A Nanaimo man knows what it means for family mementos to be lost and found.
So he’s determined to do whatever he can to return 10 photo albums to a family he doesn’t know.
Suiker had a truck and U-Haul and all his possessions stolen while moving back to British Columbia from the Prairies in 2015. While the truck was recovered and Abbotsford Police solved the case, Suiker didn’t get back everything that was taken.
“Bits of history and little trinkets and items that were passed on from my grandparents,” he said. “There were a lot of those things that as far as value goes in the marketplace, are worth next to nothing, but they’re priceless when you actually consider what they mean to yourself.”
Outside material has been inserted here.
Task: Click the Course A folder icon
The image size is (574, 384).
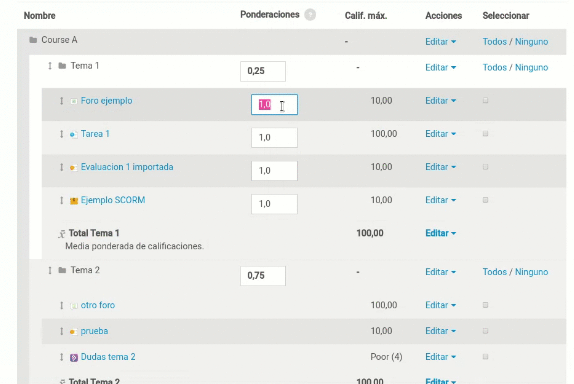Action: [33, 40]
A couple of years later, a stranger came across more of Suiker’s family’s belongings which had been separately mislaid – photos and letters and documents – and ensured the family got them back. Thanks to that kindness, Suiker was able to hold the ship ticket that his grandmother and aunt had used for passage from the Netherlands to Canada in 1928.
“Somebody made the effort and reached out to somebody in my family to help us retrieve these items and that’s in part why it’s so important that these photos and documents that I recovered get back to the family…” he said. “I may not necessarily know what item or picture or document in particular will have that effect on somebody else because it means something different to everybody.”
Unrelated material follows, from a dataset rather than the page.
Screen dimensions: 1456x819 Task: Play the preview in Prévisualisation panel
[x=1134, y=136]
Suiker spied the 10 photo albums at an estate sale in Nanaimo in 2018. He was fascinated at the old pictures taken in Latvia at least as far back as the 1930s, and when advised the albums were to be thrown away, he didn’t think twice.
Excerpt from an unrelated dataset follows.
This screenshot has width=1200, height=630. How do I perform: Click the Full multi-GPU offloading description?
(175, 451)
“I said, ‘these are somebody’s and they mean something to somebody. I can’t let them go to the landfill,’” Suiker said.
The albums seem to have belonged to Juris Bergins, who died in 2018, and therefore to his daughters Kristine Bergins and Monika Young, but Suiker hasn’t had success locating family members. He’s made inquiries at a funeral home, followed other leads that fizzled, and even contacted a newspaper in Latvia. Every few months he looks at the albums, he said, and “[looks] into it a little bit more, and unfortunately every avenue that I took led to a dead end.”
More than once he’s considered throwing the albums away, but “morally” can’t bring himself to discard something he says is irreplaceable.
“There’s a story, there’s a history, there’s culture,” Suiker said. “There’s so much that when you look over it, at times it has almost brought me to tears when I’m looking through it because this is somebody’s life in picture form.”